Dreams and anxieties, religious and otherwise, were the dominant themes at Thursday night’s New York Philharmonic performance.

The concert program worked backwards in time, starting with Phantasmata by composer-in-residence Christopher Rouse (completed in 1985), followed by Ernest Bloch’s Schelomo (1916), and finishing with Brahms’ Symphony no. 1 (published in 1877). The effect was such that the newness of the first piece conferred upon the following pieces a sense of freshness; the Bloch and Brahms felt just as “now” as the Rouse.

The first movement of Phantasmata, “The Evestrum of Juan de la Cruz in the Sagrada Familia, 3 A.M.”, began with a slow crescendo, the first sounds coming from a low rumbling drum, more felt than heard. The crescendo, sounding like an accordion being expanded in slow motion, reached its climax at a minor triad from which the sound immediately fragmented, scattering until arriving at a succession of unison notes, which, along with the drum, faded away into nothingness.

The second movement, “The Infernal Machine”, brought a sudden burst of frenetic activity, as the strings frantically hacked away at their instruments, with sharp attacks from the percussion and huge surges in volume that elicited a surprised response from the audience more than once. For the final movement, “Bump”, the orchestra pulled off a dazzling array of triple-forte parodic dance moves (a “nightmare conga” in Rouse’s words). The piece ended furiously fast at full volume, and the audience went absolutely wild for it; the man sitting next to me exclaimed (in tears), “The most exciting piece of music I ever heard!”

After the audience calmed down and the orchestra was reconfigured, cellist Jan Vogler took center stage for Bloch’s Schelomo. Inspired by the book of Ecclesiastes, Bloch conceived of the cello as representing King Solomon and the orchestra as representing his royal, opulent surroundings (think jewels and concubines). Accordingly, the ensemble provided a rich backdrop of late romantic lushness and hyper-colorful orchestration, while still reflecting the dark fatalism of the King’s mood (“Vanity of vanities, all is vanity”). Vogler’s gentle, warm sound elicited pathos while the orchestra at times threatened to overpower him completely.

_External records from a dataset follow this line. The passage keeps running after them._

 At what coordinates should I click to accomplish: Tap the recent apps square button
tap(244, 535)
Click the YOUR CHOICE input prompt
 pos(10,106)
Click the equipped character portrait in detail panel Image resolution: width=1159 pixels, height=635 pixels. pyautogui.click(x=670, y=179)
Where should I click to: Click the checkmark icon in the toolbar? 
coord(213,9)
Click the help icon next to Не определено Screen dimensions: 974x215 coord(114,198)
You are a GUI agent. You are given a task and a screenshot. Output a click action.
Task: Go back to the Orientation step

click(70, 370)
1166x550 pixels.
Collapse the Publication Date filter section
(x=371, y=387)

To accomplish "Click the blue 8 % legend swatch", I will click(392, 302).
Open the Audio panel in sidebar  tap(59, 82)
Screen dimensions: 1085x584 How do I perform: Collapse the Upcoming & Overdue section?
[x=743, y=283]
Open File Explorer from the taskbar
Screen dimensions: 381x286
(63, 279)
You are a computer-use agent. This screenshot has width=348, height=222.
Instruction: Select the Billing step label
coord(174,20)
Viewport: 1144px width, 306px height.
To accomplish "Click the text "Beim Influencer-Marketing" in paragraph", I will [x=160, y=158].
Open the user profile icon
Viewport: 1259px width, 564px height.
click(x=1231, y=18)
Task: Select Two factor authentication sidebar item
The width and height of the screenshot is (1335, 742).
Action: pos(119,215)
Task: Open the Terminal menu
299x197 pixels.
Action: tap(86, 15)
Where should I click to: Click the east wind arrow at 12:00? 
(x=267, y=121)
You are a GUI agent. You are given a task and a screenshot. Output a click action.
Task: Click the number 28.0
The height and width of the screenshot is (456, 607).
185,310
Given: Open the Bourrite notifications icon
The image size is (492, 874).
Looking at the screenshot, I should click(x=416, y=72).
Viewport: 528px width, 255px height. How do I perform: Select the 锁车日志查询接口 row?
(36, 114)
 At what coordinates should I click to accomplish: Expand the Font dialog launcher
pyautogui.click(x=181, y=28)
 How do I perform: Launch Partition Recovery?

A large quantity of ink has been spilled over Brahms’ powerful and sometimes confusing First Symphony, so I will just mention here how superbly Alan Gilbert and his orchestra pulled it off. Published in 1877, the result of fourteen years’ anxious work (Beethoven was a tough act to follow), this symphony contains a multitude of moods that were treated with equal care and artistry at Thursday’s concert. Riding the tension like a taut rubber band through the dramatic phrases and playing with glass-like clarity in the tenderer moments, the orchestra moved with the emotional and intellectual coherence of a single performer. One moment in the last movement in particular stands out in my mind, in which the strings played super soft and pizzicato in a perfect rhythmic unison that was maintained even as the tempo abruptly accelerated.

Spanning just over 100 years, a short amount of time in the grand scheme of things, the evening nonetheless displayed a wide variety of compositional approaches, or, more specifically, types of musical representation. With Rouse, texture sprang to the fore as he explored the surreality of astral projection and hallucination. Bloch, on the other hand, employed lush and exotic harmonies to portray the opulence of King Solomon’s reign. Finally, with Brahms we received pure confession: the multiplicity of themes dark and light reflecting an artist in the throes of battle with his own anxieties about the “giant” that had come before him.